Child victimization maltreatment bullying and dating violence prevention and intervention Fre chate room grany gratuit

1992; Feldman and Meyer 2007; Morris and Balsam 2003).For example, approximately 50 % of gay and bisexual African American and Latino men reported childhood sexual abuse compared to 32 % of White gay and bisexual men (Doll et al. Important racial and ethnic differences in family and community norms, attitudes, and values (e.g., centrality of religion and the church, importance of fulfilling familial roles and obligations, gender role expectations, definitions of masculinity and femininity) might help explain these potentially higher rates of childhood abuse among sexual minority youth of color (Brooks et al. In addition to child maltreatment, certain individual-level characteristics (i.e., age, gender, sexual orientation, genderrole conformity, and sexuality disclosure) are associated with bullying victimization among sexual minority youth. In addition to age, research suggests that gay and bisexual males are more at risk of becoming bullied than their lesbian and bisexual female counterparts (D’Augelli et al. Furthermore, bisexual and questioning youth were more likely to report being bullied than their gay, lesbian, and heterosexual peers (Birkett et al. Sexual minority youth who are more gender-role conforming report lower frequencies of being bullied compared to their less gender-role conforming counterparts (Friedman et al. Finally, sexual minority youth with higher levels of sexuality disclosure are also more likely to be victimized than their less Bout^ counterparts (Diamond and Lucas 2004).

child victimization maltreatment bullying and dating violence prevention and intervention-32

Auslander 4 # Springer International Publishing 2016 Abstract Child maltreatment and bullying victimization disproportionately affect sexual minority youth.

Utilizing a community-based sample of sexual minority youth (N = 125, 15–19 y/o), this study provides estimates of child maltreatment and bullying victimization, identifies their associations, and explores psychological distress as a potential mediator. The burden of child maltreatment is not equally distributed across all adolescent populations, with sexual minority youth (i.e., gay, lesbian, bisexual, queer, and questioning) at significantly greater risk than their heterosexual counterparts (Balsam et al. 2005), a limited number of studies have examined the relationship between child maltreatment and adolescent revictimization.

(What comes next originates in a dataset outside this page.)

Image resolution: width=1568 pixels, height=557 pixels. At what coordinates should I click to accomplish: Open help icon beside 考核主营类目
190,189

The study was approved by the Institutional Review Board at a major Midwestern research university.

Due to the risks associated with sexuality disclosure to parents (Mustanski 2011), we received a parental waiver of consent.

We did not gather any identifying data that could be used for data triangulation (e.g., zip code, county, school name) to further protect the participants’ confidentiality.

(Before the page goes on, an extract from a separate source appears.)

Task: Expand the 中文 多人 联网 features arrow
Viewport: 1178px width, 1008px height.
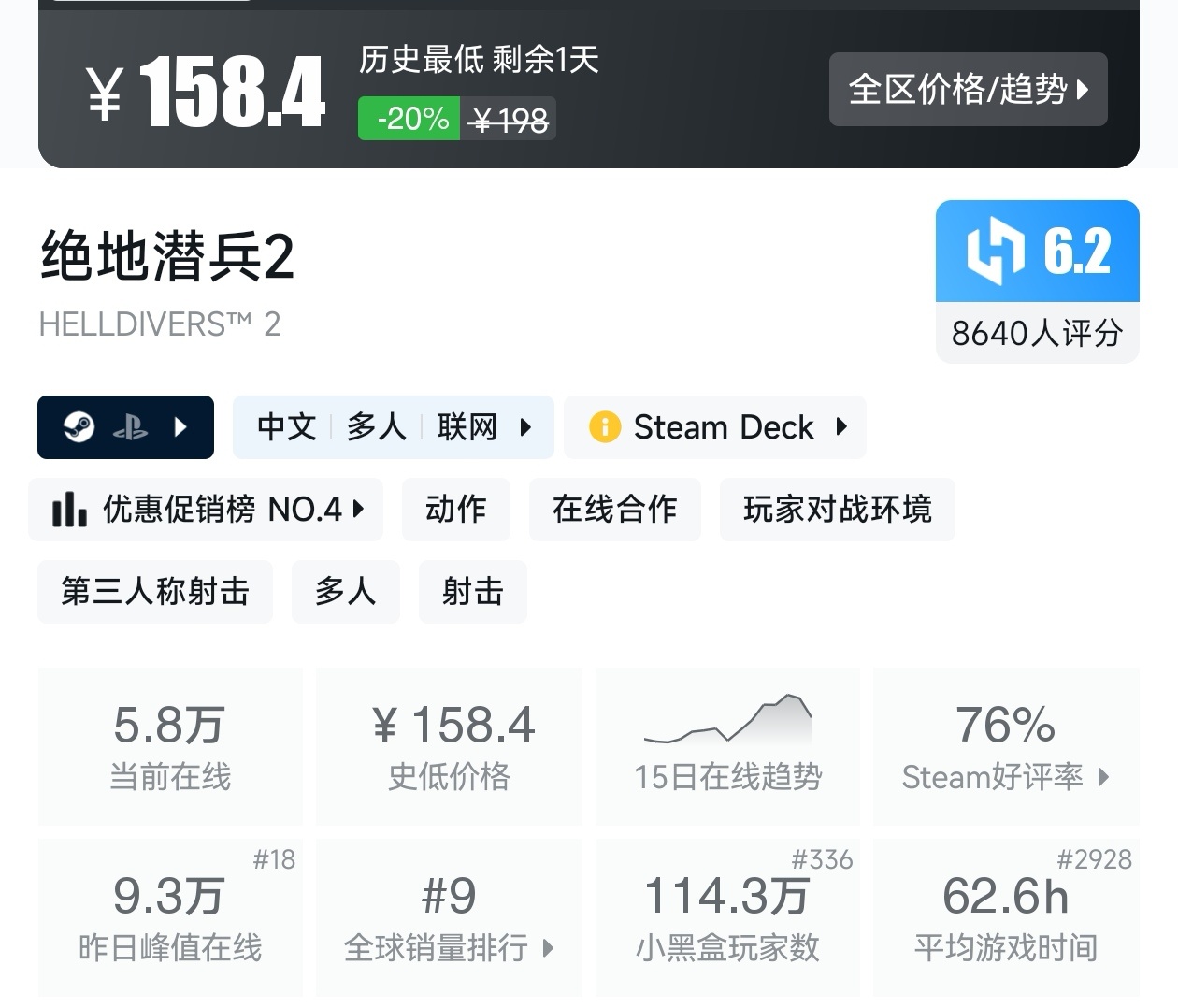Action: [525, 427]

The National Institute of Child Health and Human Development issued the study a Certificate of Confidentiality.

Addressing psychological distress holds the potential to prevent or reduce verbal bullying victimization by improving social functioning. This line of research is vital, as child maltreatment is an important risk factor for bullying victimization. Bisexual females, for example have the highest prevalence of childhood sexual abuse (40.4 %) followed by lesbians (32.1 %), bisexual males (24.5 %), gay males (21.2 %), heterosexual females (16.9 %), and heterosexual males (4.6 %; Friedman et al. Similarly, bisexual females (33.4 %) reported higher rates of childhood physical abuse in comparison to lesbians (31.2 %), bisexual males (24.2 %), gay males (18.5 %), heterosexual females (18.4 %), and heterosexual males (11.4 %; Friedman et al. These findings suggest gender and sexual orientation are potential risk factors for childhood sexual and physical abuse. Scholars have suggested sexuality disclosure to caregivers and gender role non-conformity may increase the risk for child maltreatment for sexual minority youth (Austin et al. Unfortunately, more theory development and research are needed to identify the risk factors unique to a bisexual orientation that might explain their potentially higher rates of child maltreatment.

In a nationwide study conducted by the CDC, approximately 20 % of high school students reported being victimized at school and 16 % reported experiencing electronic bullying (Eaton et al. In contrast, the extant literature has consistently found sexual minority youth experience substantially higher rates of verbal (75 to 98 %), relational (76 to 86 %), electronic (55 to 62 %), and physical (22 to 38 %) bullying victimization in comparison to their non-sexual minority peers (Birkett et al. This is consistent with prior research with heterosexual samples indicating girls, in general, are at greater risk for childhood sexual abuse in comparison to boys (Barth et al. Similarly, a bisexual orientation has also been found in previous studies to be a risk factor for bullying victimization, substance misuse, and suicidality (D’Augelli et al. In addition to gender and sexual orientation, race and ethnicity also play a notable role in child maltreatment, with lesbian, gay, and bisexual men and women of color reporting higher rates of physical and sexual abuse than their White counterparts (Doll et al.

Procedures Staff members at the two partnering organizations assisted us in recruiting participants by making announcements and distributing flyers at youth-oriented meetings and events.

They also informed youth of the study via social media.

This training is available only from a provider approved by the New York State Education Department.